Two centuries after Sir Christopher Wren, Sir Ninan Comper coined a phrase to describe his own architectural style: ‘Unity by inclusion’. This was the Catholic vision of each different community reaching towards Christ, and finding unity with one another in him. Each architectural element in a building, each building in a group, coming together in an harmonious whole, just as each member of the Body of Christ is united with the others in the profound common identity we know in the shared life in Christ.
Variety tending to unity in the common response to Christ’s call on our lives, and our growing conformity to him which his grace works in us is a characteristic of the life of London’s City churches in all the diversity of theological outlook and ecclesiastical styles. All make their contribution to Ward and City. Their churchyards, cultural activities and economic contribution are crucial to the livability and workability of the City. Wren’s St Mary Aldermanbury is now in America, but the churchyard is one of the essential green spaces which mean workers can breathe: seventy five percent of the public open space in the City is churchyard. St Lawrence Jewry and St Nicholas Cole Abbey are just two of the Wren churches from which chaplaincy is offered to offices. This church has its café; which church does not host concerts? Anonymous groups meet in church rooms in places like St Vedast and St Margaret Lothbury; counselling and care is ubiquitous. From the CEOs of the largest corporates to cleaners and key workers, via the young people who staff startups and fintechs, the City’s communities engage with its churches.

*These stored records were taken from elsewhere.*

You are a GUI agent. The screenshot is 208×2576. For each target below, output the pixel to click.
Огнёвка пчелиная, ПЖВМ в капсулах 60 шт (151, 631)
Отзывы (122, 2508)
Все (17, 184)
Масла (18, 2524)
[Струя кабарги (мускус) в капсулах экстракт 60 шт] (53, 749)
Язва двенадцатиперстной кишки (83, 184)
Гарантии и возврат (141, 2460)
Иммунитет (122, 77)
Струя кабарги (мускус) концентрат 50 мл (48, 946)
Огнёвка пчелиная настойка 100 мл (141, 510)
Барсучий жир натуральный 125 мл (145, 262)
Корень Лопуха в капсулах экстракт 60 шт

We want them to come to Christ as a result, and we are confident in our proclamation. Wren built these churches with lots of windows so that the Word could be read and expounded, the sacraments celebrated, and worthy worship offered. But we do all that, and offer our service to our neighbour in response to God’s claim on us, and his command that we should love our neighbour. He is calling us to a deeper conversion of life, and through that he is calling them. London is better as a result of the offer that we make; and in His grace, so are we made better.
We do this from an extraordinary suite of buildings not just Wren’s, but often is. They are beautiful, and his churches help explain that beauty is not just ‘nice to have’ but that it makes a profound difference to our ability to make a difference.
Wren’s first training and activity, before he took up architecture, was as a mathematician and astronomer. He was known for visualising abstract mathematical and astronomical ideas by drawing diagrams and making models. The recent restoration of St Andrew Holborn reflects this in the geometric patterns which have been incorporated into the design of the floors. Wren’s churches are mathematics in stone, as the columns and curves of the interior of St Stephen Walbrook demonstrate, as do his towers, spires and domes – and especially the great triple dome of S Paul’s.
Beauty, such as the beauty of a soaring building or a lovely carving or an elegant equation, reflects the Creator. This means earthly beauty is always partial and contingent, because it points beyond itself to the one who made it. We cannot comprehend the infinite. We must catch it by glimpses: the way that these architectural features interplay with one another; the light on these windows, the effect of this decoration. One of the churchwardens of one of the City churches, T.S. Eliot, famously spoke of how St Magnus Martyr holds inexplicable splendour of Ionian white and gold. It is inexplicable because it touches on the infinite. Glimpses of beauty give a pang of joy; but also of sorrow, because pointing beyond itself as it does, beauty leaves us wanting more, desiring the eternal, which it can signify and point towards but not fully give to us. Perhaps that is another reason why Wren may have a style but eschews repetition, for he is always striving towards that which cannot be fully expressed in any one telling: the glory of God reaching through these places to our souls.
This is another gift of the churches to London, which is not simply a jungle of glass boxes containing air-conditioned offices, but a place which has soul and numinous depth. The churches are an embodied reminder in their life and in their architecture, that London is not simply about economic growth for its own sake nor money for selfish ends, but for a purpose which has meaning. Those who live with purpose and meaning are happier, less stressed, richer in the things that matter. This is part of what Wren gave and gives to London.
God does not live in temples made by human hands. These churches are not ends in themselves. We could do without them. There used to be more of them. If St Benet Fink is now in Tottenham and St Peter le Poer in Friern Barnet, where now are St Mildred Bread Street or St Mary le Stocks or St Olave Old Jewry? Today’s churches are places which in their variety enable us to serve our complex and varied communities. They are bases from which a most extraordinary and important work and mission is offered for the benefit of the whole city. But they are also beautiful: and it is by their beauty that they reveal God, and help the City of London to be just a little bit more like the City of God.
The Venerable Luke Miller is the Archdeacon of London and has lived in the ‘Square Mile’ of the City of London since 2016.